» Textauszug
========================================================================

# taz.de -- Film über Prekariat: Der Staat hat keinen Spaß daran
       
       > "Das traurige Leben der Gloria S." ist ein witziger Film über eine
       > erfolglose Schauspielerin. Sie will als Hartz-IV-Mutter berühmt werden.
       
 (IMG) Bild: Gloria S. will berühmt werden. Die Kamera ist immer dabei.
       
       Christine Groß und Ute Schalls "Ich muss mich künstlerisch regenerieren"
       lief vor zwei Jahren auf der Berlinale, gewissermaßen als Kurzversion des
       Films "Das traurige Leben der Gloria S.". Zwischen 2001 und 2007 waren Groß
       und Schall in dem an Fassbinder orientierten Filmkollektiv "hangover ltd."
       organisiert.
       
       Am Rande der Volksbühne, im Umfeld des Dramatikers und Regisseurs René
       Pollesch, entstanden Filme und Theaterstücke, die klug und oft komisch das
       prekäre Leben engagierter Künstlerinnen thematisierten. Diesem Kontext
       entsprang auch Tatjana Turanskyjs Film "Eine flexible Frau", der von einer
       arbeitslosen Architektin erzählt und vor zwei Jahren auf der Berlinale
       gefeiert wurde.

========================================================================

» Bereitgestellte Zeilen

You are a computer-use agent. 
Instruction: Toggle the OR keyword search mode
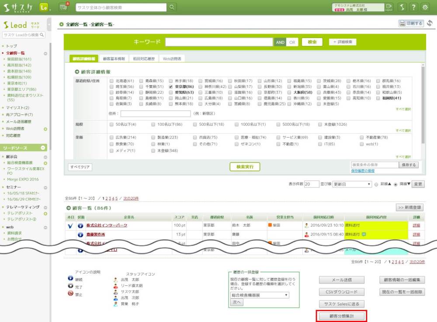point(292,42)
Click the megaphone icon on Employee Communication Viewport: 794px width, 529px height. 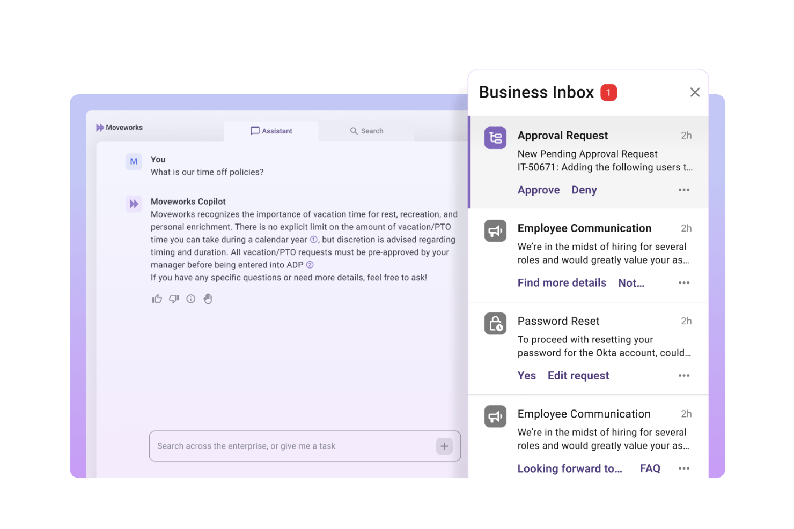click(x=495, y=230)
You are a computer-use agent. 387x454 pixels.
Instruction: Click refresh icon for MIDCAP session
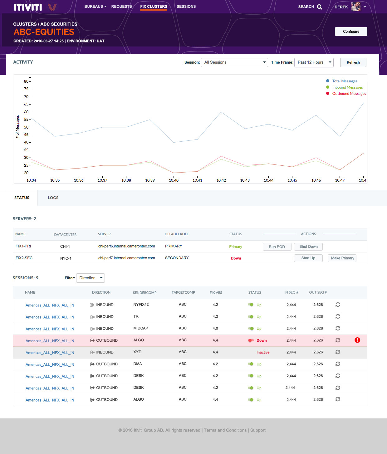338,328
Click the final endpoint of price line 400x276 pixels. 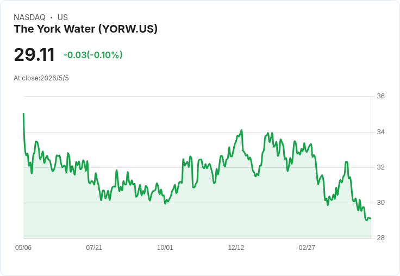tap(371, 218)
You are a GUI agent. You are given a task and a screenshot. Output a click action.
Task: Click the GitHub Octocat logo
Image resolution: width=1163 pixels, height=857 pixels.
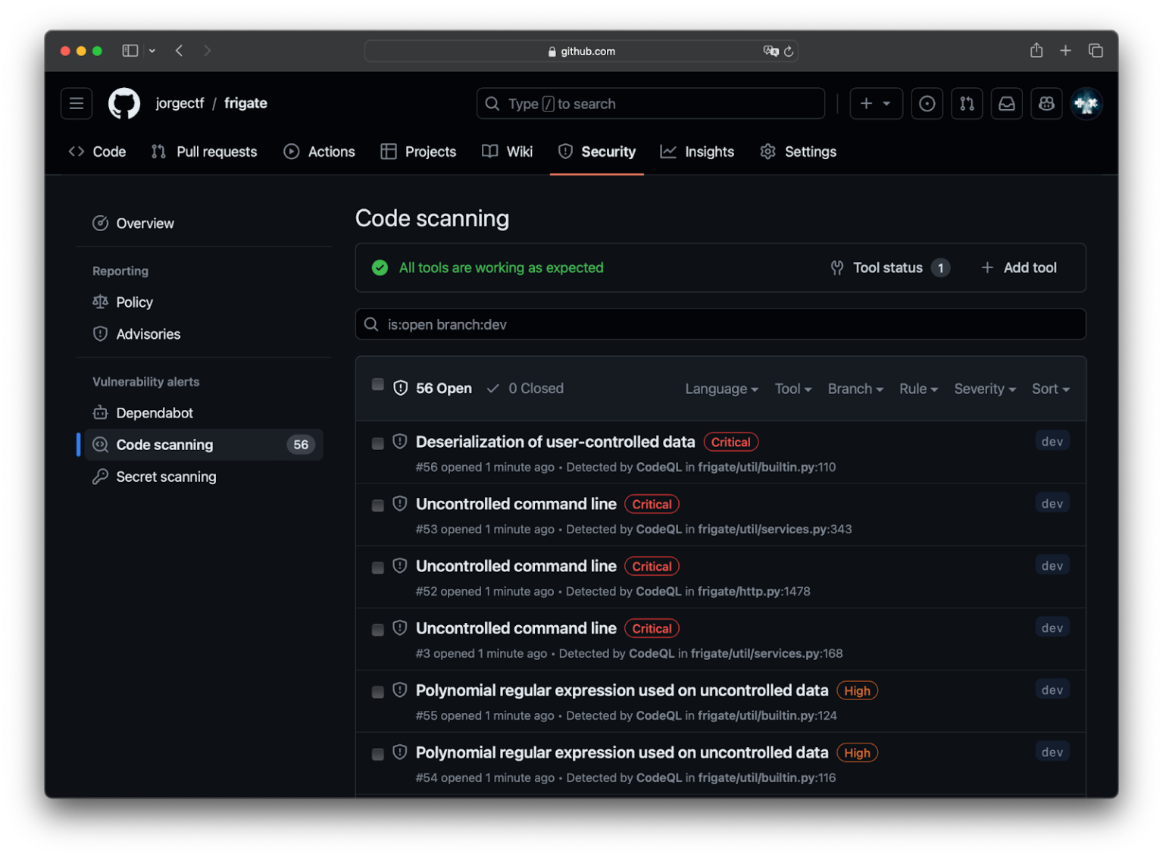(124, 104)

========================================================================

» Ihre Aufgabe
Duplizieren Sie den gesamten Textauszug wortgetreu. Die Zeilen stehen in keinem Zusammenhang mit dem Textauszug.

» Ergebnis der Übung
# taz.de -- Film über Prekariat: Der Staat hat keinen Spaß daran
       
       > "Das traurige Leben der Gloria S." ist ein witziger Film über eine
       > erfolglose Schauspielerin. Sie will als Hartz-IV-Mutter berühmt werden.
       
 (IMG) Bild: Gloria S. will berühmt werden. Die Kamera ist immer dabei.
       
       Christine Groß und Ute Schalls "Ich muss mich künstlerisch regenerieren"
       lief vor zwei Jahren auf der Berlinale, gewissermaßen als Kurzversion des
       Films "Das traurige Leben der Gloria S.". Zwischen 2001 und 2007 waren Groß
       und Schall in dem an Fassbinder orientierten Filmkollektiv "hangover ltd."
       organisiert.
       
       Am Rande der Volksbühne, im Umfeld des Dramatikers und Regisseurs René
       Pollesch, entstanden Filme und Theaterstücke, die klug und oft komisch das
       prekäre Leben engagierter Künstlerinnen thematisierten. Diesem Kontext
       entsprang auch Tatjana Turanskyjs Film "Eine flexible Frau", der von einer
       arbeitslosen Architektin erzählt und vor zwei Jahren auf der Berlinale
       gefeiert wurde.